Each year I take a calendar month and record what I do in it. I break each day into twenty minute chunks and note down what happens in each twenty minute block. I don’t do the same for designated Sabbath time (nor do I note each bit of time outside of the beginning and end of a working day, no-one needs to know how long I clean my teeth for).
I categorise each thing that I do (an imperfect science) with a view to getting a handle on what I do with my time.
This year I did the audit in November (as clergy I always avoid doing this in Lent, Advent or August).
So- what did I discover?
I work around 55 hours a week. (thats up one hour from last year)
That work is spread over five and a half days.
The only sabbath day that was interrupted by work was about processing a painful meeting.
Of 26 working days, I worked 12 evenings.
In terms of what I do:
In November 17% of my time was taken up with prayer, reading and learning. Thats a slightly false read as I had a 48 hour away time in there. Prayer and reading equates to about 10-11%
12% of my time is spent on admin.
Service planning and sermon writing took 10% of the time (more on service planning than sermon writing by some margin).
8.5% of my time is taken up in taking services.
6% on volunteer management
4.5% on clergy team meetings
4% on pastoral and one to one meetings
6% on travel (lots of that on foot)
There are lots of other things that take up less than 5% each- in reality I have 37 categories that have some kind of activity logged in them.
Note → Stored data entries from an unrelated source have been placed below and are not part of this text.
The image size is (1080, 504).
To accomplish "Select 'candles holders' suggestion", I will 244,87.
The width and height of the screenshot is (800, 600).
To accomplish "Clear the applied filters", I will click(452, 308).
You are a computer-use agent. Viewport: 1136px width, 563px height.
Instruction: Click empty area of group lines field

There is also 9% of “other”. Now that can include phone calls, making a cup of tea (not just one clearly) but also includes ‘thinking time’- time where my mind is not doing a task but is holding something and whirling it.
Analysing?
I’ve done this exercise for three years now: and each time I come out with working about the same amount each week. And each year that month (which I think just the sheer observation slightly focuses the work) feels different each time. This year felt tiring, perhaps because of the time of year, perhaps because more of the interactions had some element of conflict in them. There was also no youth and children’s work- which whilst exhausting is also fun.
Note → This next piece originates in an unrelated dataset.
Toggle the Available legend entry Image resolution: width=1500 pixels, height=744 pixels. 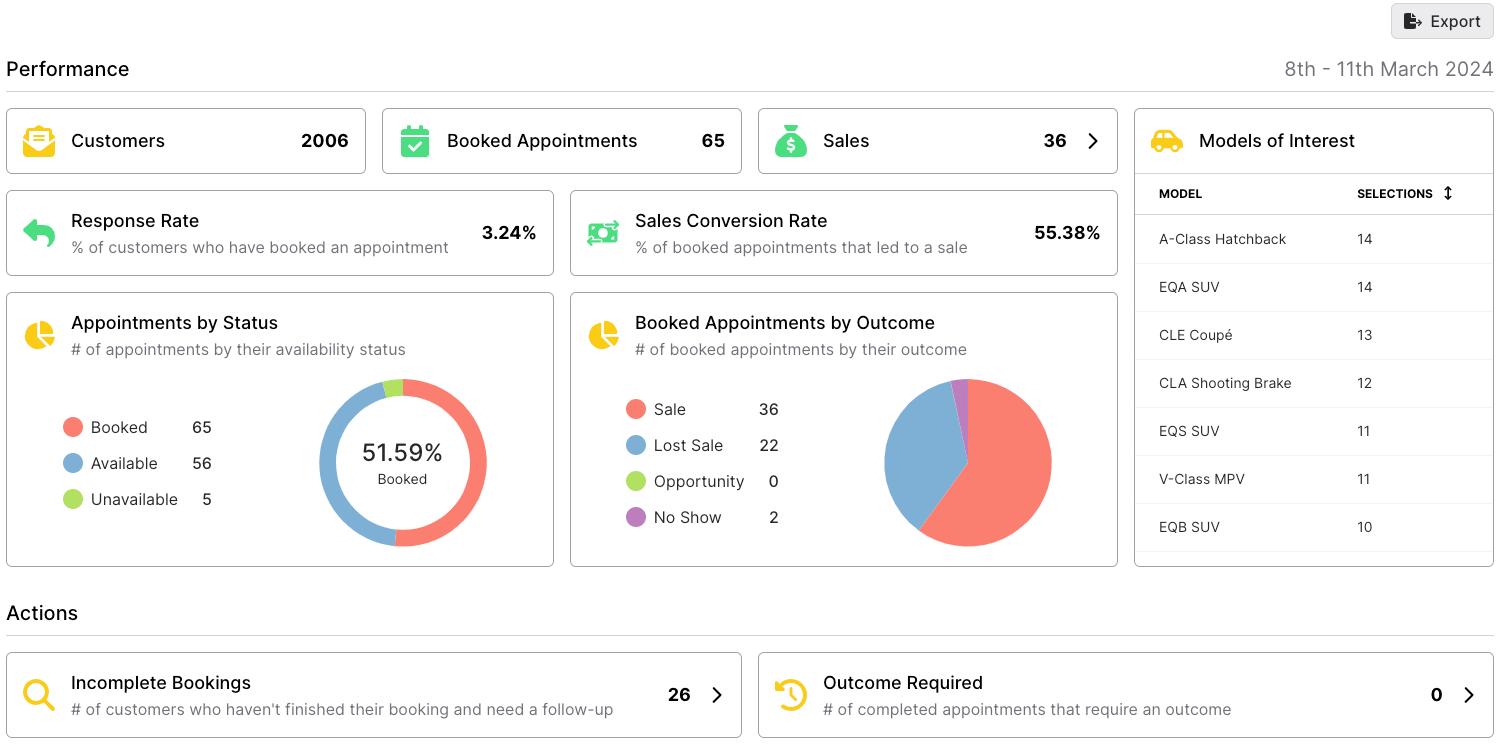pos(110,463)
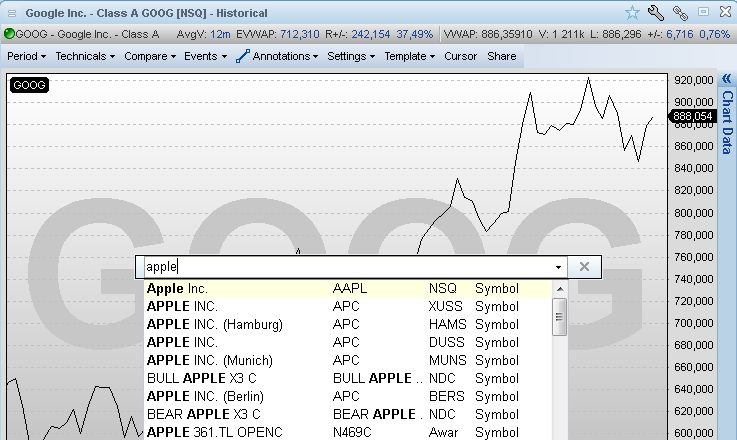Click the Share button
Screen dimensions: 737x440
(x=502, y=57)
It reminds me that our work and capacity is related to the nature of it.
I am reminded that Sabbath is really important. Its a practice that has become more embedded in life over the years and without which I wouldn’t survive let alone thrive.
I am aware that the Anglican notion of working six days a week is ridiculous. The extra half day outside of work is just about a doable thing, but I think we need to shove things into five days for the good of everyone.
I can only do the work I do because I don’t do all the evenings. In looking at the data, I personally struggle to take time out in the middle of the day- once I start I keep going.
What Next?
I think I need to work towards reducing my working week to fewer than fifty hours. Some of you will read that and think thats too much, some will think I’m lazy. Neither are my problem- and I think that each of us need to look at what is sustainable. For what its worth I should probably be able to lop that out of admin and other.
I need to take all my holiday- I think last year I took something like 25 of the 36 possible days. An extra day a month could be a really healthy thing.
And I need to retain, own and celebrate Sabbath- not a day off, but time to be replenished.